In a report published last week, Frank Knight identified both the highest concentrations of wealth creation, and the likeliest places for the new money to be spent.  They estimated that the number of ‘High-Net-Worth Individuals’ (HNWIs), defined as ‘someone with $30m or more in net assets,’ would increase by 50% in the coming decade, pointing out that the numbers of such people had risen by 5% in 2012 alone.  The key locations for wealth creation were identified as being in Asia and Latin America, and the most popular markets for property investment were London and New York.

Liam Bailey, Head of Residential Research at Frank Knight, said: ‘The largest concentration of wealth is currently based in the established centres of North America and Europe, but there is set to be rapid growth in Asia, Latin America and the Middle East.  In the next decade we will see the biggest increase in ultra-wealthy individuals in cities such as Sao Paulo, Beijing, and Mumbai.’

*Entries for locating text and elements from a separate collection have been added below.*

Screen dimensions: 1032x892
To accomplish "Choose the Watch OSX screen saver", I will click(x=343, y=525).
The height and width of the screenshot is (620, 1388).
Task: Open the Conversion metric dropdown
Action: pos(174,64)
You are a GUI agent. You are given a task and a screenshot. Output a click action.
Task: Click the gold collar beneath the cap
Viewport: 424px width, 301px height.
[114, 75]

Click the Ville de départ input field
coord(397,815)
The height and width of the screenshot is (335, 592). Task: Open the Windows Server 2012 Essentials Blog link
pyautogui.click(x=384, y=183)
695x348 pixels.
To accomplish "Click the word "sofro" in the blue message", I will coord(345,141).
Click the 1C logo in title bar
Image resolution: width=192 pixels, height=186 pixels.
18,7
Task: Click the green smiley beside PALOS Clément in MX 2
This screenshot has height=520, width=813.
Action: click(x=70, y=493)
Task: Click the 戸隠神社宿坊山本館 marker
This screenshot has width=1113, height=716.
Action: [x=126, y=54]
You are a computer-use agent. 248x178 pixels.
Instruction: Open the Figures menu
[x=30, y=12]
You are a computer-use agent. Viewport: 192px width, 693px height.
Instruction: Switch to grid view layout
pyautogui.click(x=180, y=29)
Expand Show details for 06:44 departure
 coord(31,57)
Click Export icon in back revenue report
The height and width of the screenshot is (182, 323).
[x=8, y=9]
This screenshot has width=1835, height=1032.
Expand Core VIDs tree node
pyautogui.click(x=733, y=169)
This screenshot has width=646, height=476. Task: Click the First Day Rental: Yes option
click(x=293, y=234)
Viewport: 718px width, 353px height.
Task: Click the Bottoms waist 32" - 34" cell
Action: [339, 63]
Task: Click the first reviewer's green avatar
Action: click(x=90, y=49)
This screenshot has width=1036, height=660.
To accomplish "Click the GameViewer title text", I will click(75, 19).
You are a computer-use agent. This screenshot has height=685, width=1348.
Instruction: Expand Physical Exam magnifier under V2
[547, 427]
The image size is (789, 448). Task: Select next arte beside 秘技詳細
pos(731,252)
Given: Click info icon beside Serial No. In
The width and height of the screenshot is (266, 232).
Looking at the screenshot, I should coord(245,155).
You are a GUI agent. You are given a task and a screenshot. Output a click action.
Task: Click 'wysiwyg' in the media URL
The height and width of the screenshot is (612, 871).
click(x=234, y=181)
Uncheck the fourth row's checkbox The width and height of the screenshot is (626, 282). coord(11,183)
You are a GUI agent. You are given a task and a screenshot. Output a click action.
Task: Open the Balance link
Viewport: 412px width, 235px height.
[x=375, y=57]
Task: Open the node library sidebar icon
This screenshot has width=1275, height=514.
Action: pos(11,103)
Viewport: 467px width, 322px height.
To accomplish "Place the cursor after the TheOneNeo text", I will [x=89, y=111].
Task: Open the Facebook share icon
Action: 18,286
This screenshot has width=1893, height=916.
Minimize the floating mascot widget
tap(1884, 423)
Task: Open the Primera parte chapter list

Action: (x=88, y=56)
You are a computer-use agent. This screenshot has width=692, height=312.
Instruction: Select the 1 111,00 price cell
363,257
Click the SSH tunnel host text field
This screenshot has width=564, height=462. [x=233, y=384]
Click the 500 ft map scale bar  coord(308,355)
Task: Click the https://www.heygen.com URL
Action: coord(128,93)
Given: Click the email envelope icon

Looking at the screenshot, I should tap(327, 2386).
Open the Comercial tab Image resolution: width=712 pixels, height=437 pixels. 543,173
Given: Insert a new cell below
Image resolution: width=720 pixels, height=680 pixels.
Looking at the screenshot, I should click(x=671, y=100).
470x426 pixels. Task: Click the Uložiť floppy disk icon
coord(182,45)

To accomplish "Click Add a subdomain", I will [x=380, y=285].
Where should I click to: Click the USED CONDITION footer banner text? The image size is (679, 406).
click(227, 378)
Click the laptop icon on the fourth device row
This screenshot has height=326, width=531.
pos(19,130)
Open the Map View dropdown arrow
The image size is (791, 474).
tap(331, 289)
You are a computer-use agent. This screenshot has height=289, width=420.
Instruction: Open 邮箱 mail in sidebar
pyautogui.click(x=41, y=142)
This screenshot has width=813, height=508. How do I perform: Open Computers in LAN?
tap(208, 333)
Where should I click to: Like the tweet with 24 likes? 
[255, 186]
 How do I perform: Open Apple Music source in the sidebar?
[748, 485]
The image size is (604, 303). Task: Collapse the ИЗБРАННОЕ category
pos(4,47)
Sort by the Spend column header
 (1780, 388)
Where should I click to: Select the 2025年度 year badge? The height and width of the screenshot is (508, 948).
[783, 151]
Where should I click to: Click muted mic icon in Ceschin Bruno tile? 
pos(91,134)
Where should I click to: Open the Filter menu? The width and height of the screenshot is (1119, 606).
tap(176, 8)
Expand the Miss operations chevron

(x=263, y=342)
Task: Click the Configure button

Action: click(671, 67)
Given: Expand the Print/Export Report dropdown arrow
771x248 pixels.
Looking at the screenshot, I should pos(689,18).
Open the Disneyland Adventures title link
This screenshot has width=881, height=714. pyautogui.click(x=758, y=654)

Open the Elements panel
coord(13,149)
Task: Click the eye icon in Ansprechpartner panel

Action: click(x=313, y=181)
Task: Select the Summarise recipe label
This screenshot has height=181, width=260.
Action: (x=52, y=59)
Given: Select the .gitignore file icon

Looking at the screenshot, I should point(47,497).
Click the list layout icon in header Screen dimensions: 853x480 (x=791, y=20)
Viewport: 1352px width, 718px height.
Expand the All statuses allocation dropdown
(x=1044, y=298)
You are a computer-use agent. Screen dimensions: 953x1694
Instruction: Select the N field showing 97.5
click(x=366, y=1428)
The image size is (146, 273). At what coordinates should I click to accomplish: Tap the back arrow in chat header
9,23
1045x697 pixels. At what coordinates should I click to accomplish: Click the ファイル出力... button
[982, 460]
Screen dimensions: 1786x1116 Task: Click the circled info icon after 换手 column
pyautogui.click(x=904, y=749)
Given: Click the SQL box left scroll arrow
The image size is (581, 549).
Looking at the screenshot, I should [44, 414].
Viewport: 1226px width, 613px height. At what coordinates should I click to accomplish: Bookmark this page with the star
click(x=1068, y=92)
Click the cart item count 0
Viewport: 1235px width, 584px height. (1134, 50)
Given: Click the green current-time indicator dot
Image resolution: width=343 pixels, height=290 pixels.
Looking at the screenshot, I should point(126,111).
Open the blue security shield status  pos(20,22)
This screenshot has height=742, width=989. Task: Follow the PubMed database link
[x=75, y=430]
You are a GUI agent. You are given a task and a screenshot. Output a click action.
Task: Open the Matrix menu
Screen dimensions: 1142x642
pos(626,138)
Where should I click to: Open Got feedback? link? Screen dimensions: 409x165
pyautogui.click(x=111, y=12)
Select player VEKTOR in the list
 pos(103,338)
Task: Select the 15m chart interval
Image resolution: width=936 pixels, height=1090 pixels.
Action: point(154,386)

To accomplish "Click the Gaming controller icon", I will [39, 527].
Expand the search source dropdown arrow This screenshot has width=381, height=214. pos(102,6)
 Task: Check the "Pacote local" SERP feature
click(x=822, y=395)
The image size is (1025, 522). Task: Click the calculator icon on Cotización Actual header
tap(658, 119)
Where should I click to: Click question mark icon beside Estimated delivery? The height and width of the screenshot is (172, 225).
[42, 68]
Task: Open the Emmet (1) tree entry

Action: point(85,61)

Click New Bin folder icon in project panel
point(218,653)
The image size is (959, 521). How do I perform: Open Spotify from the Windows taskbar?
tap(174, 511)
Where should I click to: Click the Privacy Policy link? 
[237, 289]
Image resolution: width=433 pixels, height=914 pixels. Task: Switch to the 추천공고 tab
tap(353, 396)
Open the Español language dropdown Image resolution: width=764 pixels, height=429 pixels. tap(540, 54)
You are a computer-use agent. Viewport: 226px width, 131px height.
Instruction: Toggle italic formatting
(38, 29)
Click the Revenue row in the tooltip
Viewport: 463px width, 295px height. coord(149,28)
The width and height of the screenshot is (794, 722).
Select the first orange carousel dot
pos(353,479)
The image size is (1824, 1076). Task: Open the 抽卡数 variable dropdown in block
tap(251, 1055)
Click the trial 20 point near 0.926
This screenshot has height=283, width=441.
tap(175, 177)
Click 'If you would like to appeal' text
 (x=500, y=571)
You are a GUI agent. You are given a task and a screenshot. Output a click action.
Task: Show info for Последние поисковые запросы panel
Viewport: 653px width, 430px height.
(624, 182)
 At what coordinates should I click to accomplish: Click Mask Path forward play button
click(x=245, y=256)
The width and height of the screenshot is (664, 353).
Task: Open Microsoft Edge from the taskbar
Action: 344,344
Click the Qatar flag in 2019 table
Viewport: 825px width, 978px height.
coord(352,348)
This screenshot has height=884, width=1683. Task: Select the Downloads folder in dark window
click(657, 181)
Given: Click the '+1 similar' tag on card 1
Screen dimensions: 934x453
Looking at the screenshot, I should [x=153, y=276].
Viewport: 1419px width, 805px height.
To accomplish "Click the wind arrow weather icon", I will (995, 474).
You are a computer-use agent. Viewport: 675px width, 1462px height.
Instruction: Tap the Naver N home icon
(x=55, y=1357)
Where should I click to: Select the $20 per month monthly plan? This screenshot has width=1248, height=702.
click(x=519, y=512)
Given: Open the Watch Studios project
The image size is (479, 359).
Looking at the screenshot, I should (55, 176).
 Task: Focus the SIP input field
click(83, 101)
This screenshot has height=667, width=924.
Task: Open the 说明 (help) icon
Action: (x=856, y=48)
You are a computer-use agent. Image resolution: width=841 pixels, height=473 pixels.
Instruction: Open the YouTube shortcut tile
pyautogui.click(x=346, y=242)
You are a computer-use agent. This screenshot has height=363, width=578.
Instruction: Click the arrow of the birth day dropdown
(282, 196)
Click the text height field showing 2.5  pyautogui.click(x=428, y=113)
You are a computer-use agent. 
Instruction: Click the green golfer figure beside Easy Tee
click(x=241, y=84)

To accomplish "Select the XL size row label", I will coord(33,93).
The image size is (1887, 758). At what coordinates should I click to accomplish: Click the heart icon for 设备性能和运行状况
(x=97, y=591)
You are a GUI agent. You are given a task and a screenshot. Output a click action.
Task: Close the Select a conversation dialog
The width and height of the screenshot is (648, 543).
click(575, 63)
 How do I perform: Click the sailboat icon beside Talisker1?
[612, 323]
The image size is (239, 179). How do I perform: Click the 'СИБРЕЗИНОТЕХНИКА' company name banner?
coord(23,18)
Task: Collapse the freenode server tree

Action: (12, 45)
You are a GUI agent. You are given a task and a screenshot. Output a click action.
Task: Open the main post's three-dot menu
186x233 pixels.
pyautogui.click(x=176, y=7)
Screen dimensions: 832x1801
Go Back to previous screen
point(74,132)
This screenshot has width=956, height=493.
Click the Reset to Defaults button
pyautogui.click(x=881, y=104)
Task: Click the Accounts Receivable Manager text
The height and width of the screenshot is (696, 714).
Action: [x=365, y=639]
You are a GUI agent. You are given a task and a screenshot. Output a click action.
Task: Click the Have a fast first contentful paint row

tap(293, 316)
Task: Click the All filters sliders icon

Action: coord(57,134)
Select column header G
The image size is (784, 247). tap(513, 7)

Mr. Bailey went on to note that ‘according to a survey of advisors with 15, 000 ultra-wealthy clients, London and New York are still the most important destinations in the world.’  In London’s case especially, that’s explained in large part by its status as a ‘safe haven’ for investors seeking places to put their money that aren’t affected by the fluctuating markets, tax initiatives and economic downturns of the USA and Europe.

Of course, that puts Canada in a good position to benefit from the growth in the number of HNWIs.  But they will increasingly look away from their traditional markets. That’s partly because of pressure on prices, in both London and New York, and partly because of a globally limited stock of luxury property.  ‘Demand is ever rising,’ as Frank Knight’s report has it, ‘while the stock of desirable locations remains virtually static.’

Andrew Hay, head of global residential property at Frank Knight, told the Globe and Mail last week that the current weakness in Canada’s luxury real estate market is ‘probably a temporary thing.’  Over the long term, Mr. Hay predicted that Canada would become a prime location for luxury investment.  Along with other likely growth markets such as New Zealand and Australia, ‘the rule of law, strong domestic balance sheets, political stability’ were likely to top the list of reasons why investors chose these markets, but Mr. Hay thought the clincher might be that ‘they are lovely places to live.’

And there are already signs that the market is being affected by the flow of money from newly minted HNWIs, primarily Asians.  According to Sotheby’s International Realty Canada, Calgary led Canada in sales growth in luxury properties.  ‘The trend has been upward and we don’t see any sign of that changing for awhile,’ said Ross Macredie, president and chief executive of Sotheby’s Canada.

Mr. Macredie cited Sotheby’s research showing that ‘Calgary is really starting to become a city of high net worth people and investment coming into the country,’ and pointed to Sotheby’s own Top-Tier Real Estate Report, a biannual study aimed at highlighting market trends for Canadian luxury properties, which indicates that the market for luxury homes across Canada is expected to gain momentum and ‘generate increasing demand from local and international buyers.’  In Calgary listings of properties over $1m were up 38% from 2011 and sales in the same category were up 21%, according to the Calgary Herald.  ‘High-end neighbourhoods like Elbow Park and Glencoe were among those to see strong demand,’ according to Sotheby’s.

What has been Calgary’s experience in 2012 is now expected to be repeated throughout Canada’s major cities, but especially Vancouver, according to Mr. Hay.  And there should be good news for high-end real estate outside of metropolitan areas, according to Don Campbell, a senior analyst at Real Estate Investment Network in Vancouver.  ‘You are starting to see the wealthy not being concentrated in the hear of old Toronto and [Vancouver's] West Van and British Properties,’ Mr. Campbell said.